I've also experienced that people get kind of offended when you explain that horses can cause harm, as if it meant that the horses in question are somehow "not right" for being large and potentially dangerous animals, and as all horses should typically be nice and hugabble for anyone who'd want to touch them.

Regarding my own horse, I dislike when strangers want to approach and pet/feed him. He enjoys company, but can quickly become pushy and start biting if is given treats, as he is a very dominant gelding with a stud-like behavior and needs assertive handling to be nice to be around. Also, non-horsey people are often completely clueless regarding what (or how much!) a horse can eat and I'd hate if someone gave him something he shouldn't have.

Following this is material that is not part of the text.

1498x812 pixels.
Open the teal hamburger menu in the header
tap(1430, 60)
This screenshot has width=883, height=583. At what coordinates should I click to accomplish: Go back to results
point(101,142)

I'm moving him to a larger and more public barn in a couple of weeks, and I'm thinking of putting a sign on his stall door, something along the lines of "Please, don't give me any treats." or alike.


----------



## EquineBovine (Sep 6, 2012)

Can you run a hot tape around the inside of his area? Put a sign up warning people that it is live.
If not, signs in HUGE LETTERS stating - DO NOT FEED or something along those lines may help?
I'd be livid if people were treating and petting my horse. You just can't be too carefull


----------



## Kayella (Feb 11, 2012)

I am honestly hesitant to run hot tape in his paddock. One, what would stop people from crawling through the outer fence(which is very easy to climb through) and just meeting him at the hot tape? Also, I know they learn their lesson very easily about how the tape hurts, but he's "special" after his accident so I don't know how he'd take it. It would also take some space from his paddock and I really do encourage him to move around as much as possible. If he doesn't get enough exercise he stocks up so the more he moves around his paddock the better. I could maybe see if I could run some outside his paddock just a couple feet from his fence. I could see that being all around better in his situation, it's just a matter of if they will let me do it. 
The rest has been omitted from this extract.